We've been having about three rounds of scene requests per session, and the majority of scenes included at least one Fanmail award. However, although the players were spending it pretty regularly, it was hardly ever going back to my Budget. The funny thing is, there didn't seem to be any real need to spend Fanmail, too, and often the players were doing it only to replenish my Budget. We've been wrapping up most of the sessions after about 3 hours of play, with five tokens in Audience Pool on average.

So, I've been usually throwing 2-4 Budget into the first conflict to fuel the economy, and then I had to be extremely careful about distributing the rest over later conflicts. Roughly half of our scenes didn't had any conflict, as it either wasn't needed or the situation didn't feel critical enough to waste the Budget on (and bothering with resolving one die conflicts was rather laughable most of the time).

We've been considering getting rid of the limits on awarding Fanmail per scene, and there were suggestions that the Producer should be eligible for Fanmail awards as well, but in the end, we stayed true to the rules. We should have went with the houseruling, it seems.

Over multiple sessions, the lack of noticeable character development didn't feel right to me. It's not even about mechanical advancement – it's simply, things felt awfully stale. After the pilot, we've changed a lot to readjust the characters, and it was cool. But later, with only one change per spotlight episode (Kamil changed one of his Edges to Suffering Father, and Jacek changed Hobo to Evil Mastermind), it wasn't very satisfactory as I see it. The characters certainly evolved much more in the fiction, but there were no tools to reflect this and give it weight.

Anyway, despite the above issues, there certainly was quite a lot of cool stuff in these sessions, and with the game as a whole I'm rather satisfied. The last session, with all the unexpected revelations, gave me quite a blast, anyway, and we closed the show clapping hands. Still, I don't think I'll return to PTA again. Currently, I feel like playing something more mechanically engaging, like DitV, or maybe even D&D.


Ok, here we go.
I like PTA, but i think too that for 2 player, fanmail doesn't work.
Indeed, I was exusted after 3 episode (4 in all), but I was very curious about what happend on next episode. But this is obviusly beacause I like play with my standard team.

Filip Luszczyk

Well, Fanmail did what it was supposed to do, I think, but in the overall connected economy wasn't working perfectly in such a small group, I think. I think the source of the problem, at least partially, is that the Producer spends tokens from his Budget against all the players at once, but the number of resources available to him strongly depends on the size of the group.

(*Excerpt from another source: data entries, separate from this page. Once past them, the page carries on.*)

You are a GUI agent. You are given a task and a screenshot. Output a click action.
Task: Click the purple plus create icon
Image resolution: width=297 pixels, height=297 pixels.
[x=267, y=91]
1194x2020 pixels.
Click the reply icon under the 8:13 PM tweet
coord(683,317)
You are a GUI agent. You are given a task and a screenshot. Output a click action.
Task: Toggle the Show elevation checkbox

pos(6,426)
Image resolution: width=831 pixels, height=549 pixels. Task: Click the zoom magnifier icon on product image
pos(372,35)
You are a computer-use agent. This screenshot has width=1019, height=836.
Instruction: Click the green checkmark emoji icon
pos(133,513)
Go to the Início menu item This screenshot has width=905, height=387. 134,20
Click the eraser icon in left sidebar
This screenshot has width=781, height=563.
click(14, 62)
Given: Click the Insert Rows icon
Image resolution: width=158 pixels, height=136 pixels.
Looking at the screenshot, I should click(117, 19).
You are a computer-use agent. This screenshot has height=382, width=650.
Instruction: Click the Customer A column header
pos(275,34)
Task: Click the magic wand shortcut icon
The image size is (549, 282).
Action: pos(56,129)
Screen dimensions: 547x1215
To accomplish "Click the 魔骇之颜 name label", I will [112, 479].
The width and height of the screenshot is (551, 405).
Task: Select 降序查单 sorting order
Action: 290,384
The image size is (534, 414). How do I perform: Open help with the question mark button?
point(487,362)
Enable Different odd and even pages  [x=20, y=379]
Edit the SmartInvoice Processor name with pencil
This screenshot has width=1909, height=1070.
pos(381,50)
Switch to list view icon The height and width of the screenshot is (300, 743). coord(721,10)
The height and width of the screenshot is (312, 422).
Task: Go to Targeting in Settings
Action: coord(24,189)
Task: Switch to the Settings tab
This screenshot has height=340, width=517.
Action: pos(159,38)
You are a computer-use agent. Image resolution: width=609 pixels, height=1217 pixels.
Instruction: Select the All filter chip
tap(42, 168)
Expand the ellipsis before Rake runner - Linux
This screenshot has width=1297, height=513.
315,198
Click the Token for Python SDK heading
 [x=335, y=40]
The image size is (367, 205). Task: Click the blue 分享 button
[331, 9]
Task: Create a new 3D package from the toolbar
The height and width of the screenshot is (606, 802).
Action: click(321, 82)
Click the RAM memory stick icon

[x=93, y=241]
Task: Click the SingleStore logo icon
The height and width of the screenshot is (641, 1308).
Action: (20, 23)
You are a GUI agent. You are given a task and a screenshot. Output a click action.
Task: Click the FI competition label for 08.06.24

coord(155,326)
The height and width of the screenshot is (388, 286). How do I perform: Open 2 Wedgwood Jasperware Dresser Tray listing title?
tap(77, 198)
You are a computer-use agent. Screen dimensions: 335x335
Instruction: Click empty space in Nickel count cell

So what exactly made you feel exhausted?


Beacuse i don'y like campaigns. I like short story that have begin and end of the story on one session of play.

Filip Luszczyk

But as you say, you started feeling the exhaustion only after the fourth episode, just after Kamil's and before your own spotlight episode, during the whole three-session "Gotham City" arc. So, it was just after the first session that wasn't a self-contained story - but playing with the same characters in nearly disconnected stories wasn't so much of a problem. I wonder if it's about campaigns in general, or more about having to wait for the definite resolution of events from the previous session.

Or, maybe not playing anything else in-between added to the exhaustion?

Basically, I'm curious to see whether playing 4-6 sessions of DitV or D&D would exhaust you in the same way.